» PROBLEM STATEMENT
A word-for-word copy of the records below is required.

» DATA RECORDS
Segment Open

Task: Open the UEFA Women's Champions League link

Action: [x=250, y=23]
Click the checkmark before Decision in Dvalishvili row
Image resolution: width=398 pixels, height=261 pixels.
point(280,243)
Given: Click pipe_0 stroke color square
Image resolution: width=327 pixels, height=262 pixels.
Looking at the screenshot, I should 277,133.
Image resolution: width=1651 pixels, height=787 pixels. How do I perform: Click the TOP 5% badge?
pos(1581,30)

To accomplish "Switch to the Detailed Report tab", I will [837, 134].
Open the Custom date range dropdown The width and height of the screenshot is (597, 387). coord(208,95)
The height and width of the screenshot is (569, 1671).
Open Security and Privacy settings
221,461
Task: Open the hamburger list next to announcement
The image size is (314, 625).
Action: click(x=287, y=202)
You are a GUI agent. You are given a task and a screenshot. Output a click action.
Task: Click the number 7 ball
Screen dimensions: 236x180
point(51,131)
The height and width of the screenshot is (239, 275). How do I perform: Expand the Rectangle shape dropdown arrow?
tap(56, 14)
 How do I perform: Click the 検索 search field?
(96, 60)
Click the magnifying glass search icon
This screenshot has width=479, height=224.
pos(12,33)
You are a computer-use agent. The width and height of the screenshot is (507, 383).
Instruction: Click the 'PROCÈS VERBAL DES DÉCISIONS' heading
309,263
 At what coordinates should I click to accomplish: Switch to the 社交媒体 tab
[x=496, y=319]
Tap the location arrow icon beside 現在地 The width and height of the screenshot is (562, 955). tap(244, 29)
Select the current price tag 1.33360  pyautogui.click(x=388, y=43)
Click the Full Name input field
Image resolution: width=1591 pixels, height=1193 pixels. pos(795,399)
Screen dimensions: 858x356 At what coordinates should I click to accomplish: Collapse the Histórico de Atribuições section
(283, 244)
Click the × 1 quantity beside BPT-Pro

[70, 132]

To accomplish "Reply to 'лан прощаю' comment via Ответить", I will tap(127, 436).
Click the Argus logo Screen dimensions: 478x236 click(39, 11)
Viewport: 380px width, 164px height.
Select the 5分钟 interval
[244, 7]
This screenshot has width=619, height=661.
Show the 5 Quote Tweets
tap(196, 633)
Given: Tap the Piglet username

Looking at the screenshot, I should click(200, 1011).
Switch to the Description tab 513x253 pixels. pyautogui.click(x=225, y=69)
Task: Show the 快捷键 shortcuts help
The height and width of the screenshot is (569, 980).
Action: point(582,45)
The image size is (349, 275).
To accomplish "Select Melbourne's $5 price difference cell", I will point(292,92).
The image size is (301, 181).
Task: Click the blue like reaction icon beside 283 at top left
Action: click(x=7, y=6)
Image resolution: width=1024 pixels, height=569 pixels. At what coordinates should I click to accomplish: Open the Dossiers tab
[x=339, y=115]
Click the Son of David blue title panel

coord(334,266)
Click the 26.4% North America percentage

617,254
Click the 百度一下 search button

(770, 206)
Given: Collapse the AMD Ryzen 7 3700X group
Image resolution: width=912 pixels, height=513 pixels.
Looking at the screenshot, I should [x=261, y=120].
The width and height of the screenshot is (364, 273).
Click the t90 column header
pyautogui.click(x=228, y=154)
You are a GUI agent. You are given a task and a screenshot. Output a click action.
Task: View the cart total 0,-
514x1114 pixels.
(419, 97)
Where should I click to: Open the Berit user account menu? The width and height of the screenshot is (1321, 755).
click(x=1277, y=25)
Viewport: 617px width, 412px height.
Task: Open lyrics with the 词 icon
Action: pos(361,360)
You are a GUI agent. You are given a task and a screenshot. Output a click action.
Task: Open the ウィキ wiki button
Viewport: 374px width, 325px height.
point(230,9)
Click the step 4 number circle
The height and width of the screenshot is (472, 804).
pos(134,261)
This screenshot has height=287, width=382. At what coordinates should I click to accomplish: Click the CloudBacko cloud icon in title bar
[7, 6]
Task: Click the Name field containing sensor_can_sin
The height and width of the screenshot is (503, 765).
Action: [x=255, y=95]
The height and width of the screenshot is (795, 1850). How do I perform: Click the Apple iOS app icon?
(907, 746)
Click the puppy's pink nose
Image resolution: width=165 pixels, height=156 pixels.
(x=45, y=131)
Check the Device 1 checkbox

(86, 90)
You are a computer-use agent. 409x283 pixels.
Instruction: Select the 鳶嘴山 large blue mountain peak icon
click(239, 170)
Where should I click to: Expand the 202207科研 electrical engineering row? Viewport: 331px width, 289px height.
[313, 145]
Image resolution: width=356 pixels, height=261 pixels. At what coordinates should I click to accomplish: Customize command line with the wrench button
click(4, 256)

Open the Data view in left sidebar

Segment Closed

» SOLUTION TO THE EXERCISE
Task: Open the UEFA Women's Champions League link

Action: [x=250, y=23]
Click the checkmark before Decision in Dvalishvili row
Image resolution: width=398 pixels, height=261 pixels.
point(280,243)
Given: Click pipe_0 stroke color square
Image resolution: width=327 pixels, height=262 pixels.
Looking at the screenshot, I should 277,133.
Image resolution: width=1651 pixels, height=787 pixels. How do I perform: Click the TOP 5% badge?
pos(1581,30)

To accomplish "Switch to the Detailed Report tab", I will [837, 134].
Open the Custom date range dropdown The width and height of the screenshot is (597, 387). coord(208,95)
The height and width of the screenshot is (569, 1671).
Open Security and Privacy settings
221,461
Task: Open the hamburger list next to announcement
The image size is (314, 625).
Action: click(x=287, y=202)
You are a GUI agent. You are given a task and a screenshot. Output a click action.
Task: Click the number 7 ball
Screen dimensions: 236x180
point(51,131)
The height and width of the screenshot is (239, 275). How do I perform: Expand the Rectangle shape dropdown arrow?
tap(56, 14)
 How do I perform: Click the 検索 search field?
(96, 60)
Click the magnifying glass search icon
This screenshot has width=479, height=224.
pos(12,33)
You are a computer-use agent. The width and height of the screenshot is (507, 383).
Instruction: Click the 'PROCÈS VERBAL DES DÉCISIONS' heading
309,263
 At what coordinates should I click to accomplish: Switch to the 社交媒体 tab
[x=496, y=319]
Tap the location arrow icon beside 現在地 The width and height of the screenshot is (562, 955). tap(244, 29)
Select the current price tag 1.33360  pyautogui.click(x=388, y=43)
Click the Full Name input field
Image resolution: width=1591 pixels, height=1193 pixels. pos(795,399)
Screen dimensions: 858x356 At what coordinates should I click to accomplish: Collapse the Histórico de Atribuições section
(283, 244)
Click the × 1 quantity beside BPT-Pro

[70, 132]

To accomplish "Reply to 'лан прощаю' comment via Ответить", I will tap(127, 436).
Click the Argus logo Screen dimensions: 478x236 click(39, 11)
Viewport: 380px width, 164px height.
Select the 5分钟 interval
[244, 7]
This screenshot has width=619, height=661.
Show the 5 Quote Tweets
tap(196, 633)
Given: Tap the Piglet username

Looking at the screenshot, I should click(200, 1011).
Switch to the Description tab 513x253 pixels. pyautogui.click(x=225, y=69)
Task: Show the 快捷键 shortcuts help
The height and width of the screenshot is (569, 980).
Action: point(582,45)
The image size is (349, 275).
To accomplish "Select Melbourne's $5 price difference cell", I will point(292,92).
The image size is (301, 181).
Task: Click the blue like reaction icon beside 283 at top left
Action: click(x=7, y=6)
Image resolution: width=1024 pixels, height=569 pixels. At what coordinates should I click to accomplish: Open the Dossiers tab
[x=339, y=115]
Click the Son of David blue title panel

coord(334,266)
Click the 26.4% North America percentage

617,254
Click the 百度一下 search button

(770, 206)
Given: Collapse the AMD Ryzen 7 3700X group
Image resolution: width=912 pixels, height=513 pixels.
Looking at the screenshot, I should [x=261, y=120].
The width and height of the screenshot is (364, 273).
Click the t90 column header
pyautogui.click(x=228, y=154)
You are a GUI agent. You are given a task and a screenshot. Output a click action.
Task: View the cart total 0,-
514x1114 pixels.
(419, 97)
Where should I click to: Open the Berit user account menu? The width and height of the screenshot is (1321, 755).
click(x=1277, y=25)
Viewport: 617px width, 412px height.
Task: Open lyrics with the 词 icon
Action: pos(361,360)
You are a GUI agent. You are given a task and a screenshot. Output a click action.
Task: Open the ウィキ wiki button
Viewport: 374px width, 325px height.
point(230,9)
Click the step 4 number circle
The height and width of the screenshot is (472, 804).
pos(134,261)
This screenshot has height=287, width=382. At what coordinates should I click to accomplish: Click the CloudBacko cloud icon in title bar
[7, 6]
Task: Click the Name field containing sensor_can_sin
The height and width of the screenshot is (503, 765).
Action: [x=255, y=95]
The height and width of the screenshot is (795, 1850). How do I perform: Click the Apple iOS app icon?
(907, 746)
Click the puppy's pink nose
Image resolution: width=165 pixels, height=156 pixels.
(x=45, y=131)
Check the Device 1 checkbox

(86, 90)
You are a computer-use agent. 409x283 pixels.
Instruction: Select the 鳶嘴山 large blue mountain peak icon
click(239, 170)
Where should I click to: Expand the 202207科研 electrical engineering row? Viewport: 331px width, 289px height.
[313, 145]
Image resolution: width=356 pixels, height=261 pixels. At what coordinates should I click to accomplish: Customize command line with the wrench button
click(4, 256)

Open the Data view in left sidebar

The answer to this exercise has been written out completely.